The model always produces NoData pixels in the stream network. This is because the model does not do any in-stream processing, so as it moves sediment down slope, it stops calculations when the sediment reaches the stream.
Values for sediment export may be very high, especially in very high-slope areas. And larger pixels are likely to have larger values, since the results are tons/year/pixel. Look around to see if these high values are very typical, or just a few pixels have these values - it’s likely that most pixels will have much lower values. Also look at the values for the input layers. Sometimes rainfall erosivity can have very high values that cause high sed_export results. The values for soil erodibility can be confusing, since they are often given in US units, and if they are, they need to be converted to metric by multiplying by 0.1317, which will reduce the sed_export values.
Remember that sediment retention is an index, relative to bare ground, it’s not an actual quantity of sediment retained. Although it really shouldn’t have negative values, that sounds like a bug in the model.
I have resolved one issue completely and another one partially.
Regarding the appearance of No Data Pixel boxes, I have made some necessary modification (i.e. removed unnecessary fields) in the watershed attribute table.
Now comes the second issue: As you have mentioned in your reply, earlier I have used Soil Erodibility value in US units and now I have converted them in to metric. After I ran the model and now Sediment export values ranges from 0 to 4993 tons/pixel (30x30 m size) in the same basin. Still it is higher, I guess. But almost 99 percent of the pixels are well within the range of 0-100 tons/pixel (Map attached:[Uploading: Sediment Export Map_for Forum.jpg…]. I don’t have any clue on handling these outlier values.

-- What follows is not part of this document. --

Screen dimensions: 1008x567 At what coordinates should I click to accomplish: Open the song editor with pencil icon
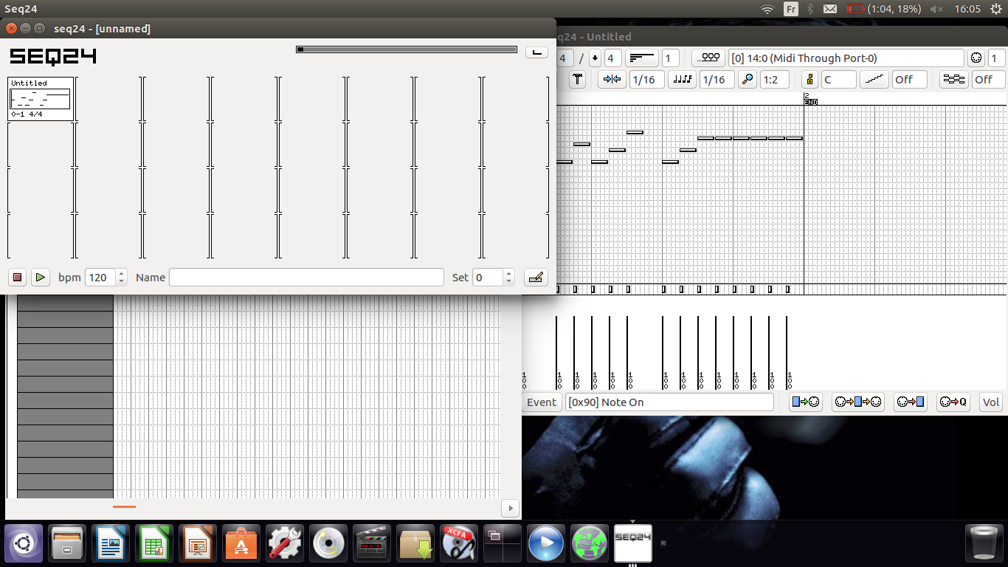[536, 278]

For your information, the Sediment Retention value ranging from -40 to 14555 (negative) tons/pixel.
I’m not sure what to say about the outlier values. It is a common thing to happen, usually in places with very steep topography. In some ways this is a problem with the USLE equation that’s used - it was made for places with low slopes, and does not perform as well with high slopes.
If there are just a few with these high values, you can look at the histogram and symbolize on the 99 percent of the range so the others don’t skew the symbology.

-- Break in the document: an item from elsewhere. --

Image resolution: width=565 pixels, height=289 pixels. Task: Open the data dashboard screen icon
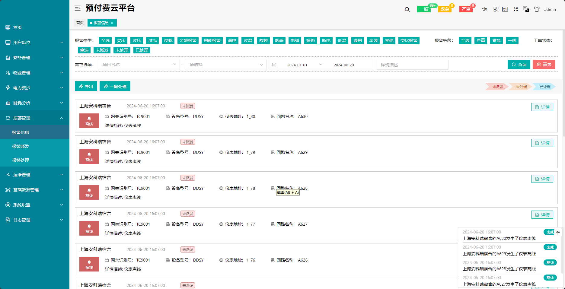pyautogui.click(x=505, y=9)
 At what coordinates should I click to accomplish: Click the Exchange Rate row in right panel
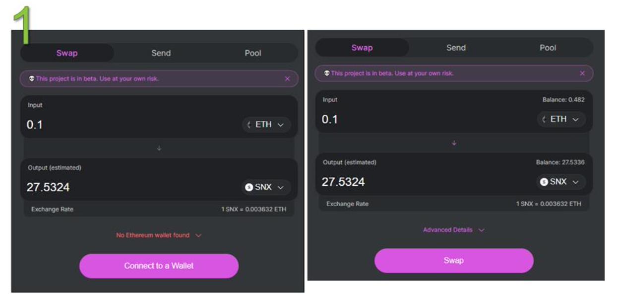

Regarding the negative values for sediment retention, from the User Guide, the equation that’s used is Ri ⋅ Ki ⋅ LSi (1−CiPi) × SDRi. Is it possible that you have one or two values for usle_c and usle_p that would cause the (1−CiPi) part to have a negative value?
Hi @swolny -
Thanks again. The pixels of high sediment export values are belongs to very steep topography area, indeed.
I have checked the (1−CiPi) value in biophysical table, but it is giving positive values |560x275.
I want to clarify one thing is that, only Sediment retention value is in negative to positive range, whereas Sediment Retention Index is in the range of 0 to 15206 .
That’s good to hear that the sediment retention index does not have negative values.
@Rich, it would be interesting to know the difference between how sed_retention.tif and sed_retention_index.tif are calculated, and confirm that sed_retention_index.tif is the layer that should be used if people want to get a relative idea of how current vegetation is reducing erosion.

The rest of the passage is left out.